他進了大堂,然後給阿堇發了微信;沒一會兒,阿堇回了他一個門牌号,寫着“上來”。
自高考結束到如今,将近四年沒見了。
遊雲開緊張得像個明明怕鬼卻還要縮在被子裡從指縫間看恐怖片的小屁孩,他要撇開被子,展現出和四年前狼狽的洛杉矶機場造型截然不同的風貌。
于是沒急着上樓,轉去大堂的洗手間,對鏡照了又照:臉上沒有污漬,牙上也沒殘渣,順手噴了個口噴,接着聞了聞腋下,很好,沒有汗味,白T很白,牛仔褲很藍,everything is fine!

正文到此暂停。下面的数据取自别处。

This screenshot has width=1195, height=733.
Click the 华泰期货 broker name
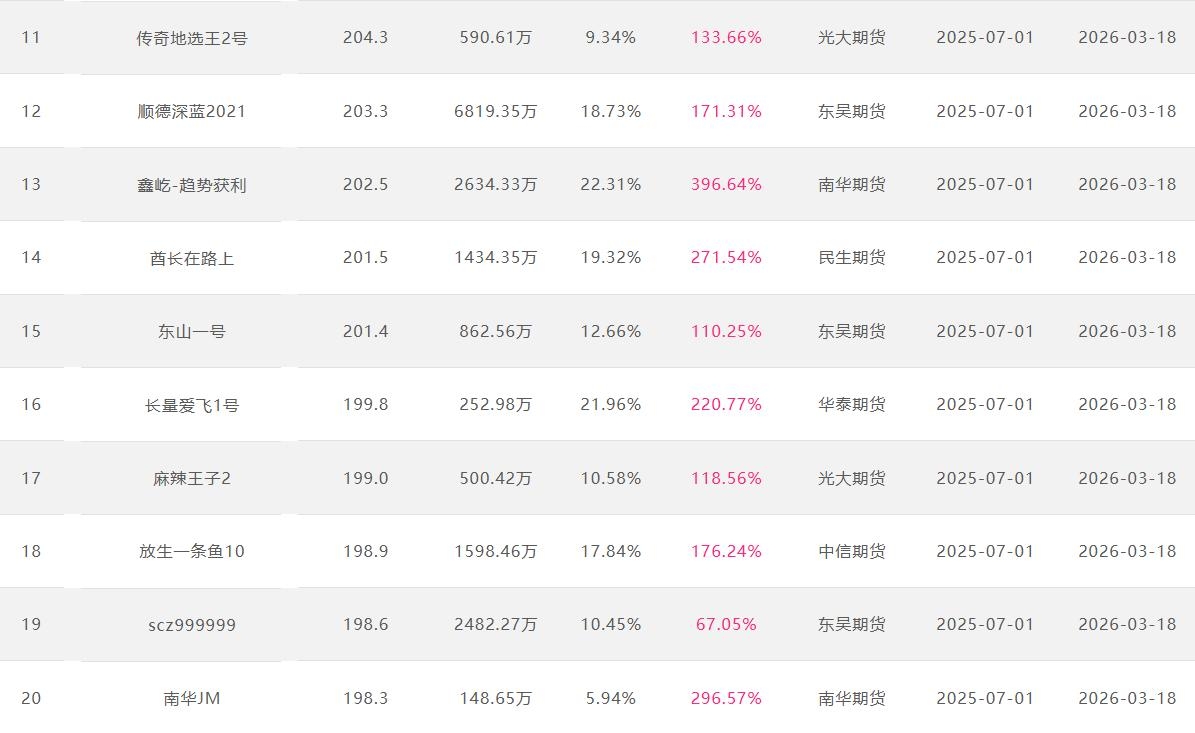(852, 404)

他最後扒拉兩下頭發,擡頭挺胸步入電梯,來到六樓,踏上柔軟如雲朵的地毯,在昏暗的暖燈下辨别出指示牌的箭頭,那箭頭觸角似的,提前替他探明了道路,反饋回“咚咚”的心跳。
他來到610門前,深吸一口氣,最後扥了扥衣角,擡手敲響了房門。
片刻後,門開了。
遊雲開的嘴巴咧到一半,招呼在舌尖上打了個轉,溜回去噎住了喉嚨。
——高挑纖細的身姿,面部皮肉薄亮清透,脖腔修長,體态輕盈,像隻驕傲的天鵝。
天鵝剛剛沐浴過,隻穿了浴袍,發絲潮潤,水珠流經白皙的胸膛隐沒絲質布料中,颀長白皙的雙腿——
遊雲開一個激靈,猛地擡起目光,什麼從容什麼得體都被阿堇不見外的登場踹到千裡之外,偏阿堇心裡沒數,将門完全敞開,說道:“進來,稍等我一會兒,我吹個頭發。”
遊雲開局促地進來,回身關門;浴室裡風筒聲音響起,遊雲開在門口往裡張望,屋子不小,但很亂,東西多顯得空間緊促;床上桌上沙發上椅子上,到處堆滿了衣物和護膚用品,遊雲開隻能站在空地上,無處可坐,一瞬間又仿佛回到了四年前的機場,可現在淩亂狼狽的是阿堇,為什麼感到尴尬的還是他?
很快,風筒熄聲,又過了一會兒,阿堇頂着做好的發型和上過遮瑕的臉出來,從衣架上拿下打理得一絲不苟的衣褲,當着遊雲開的面,大喇喇地脫掉浴袍。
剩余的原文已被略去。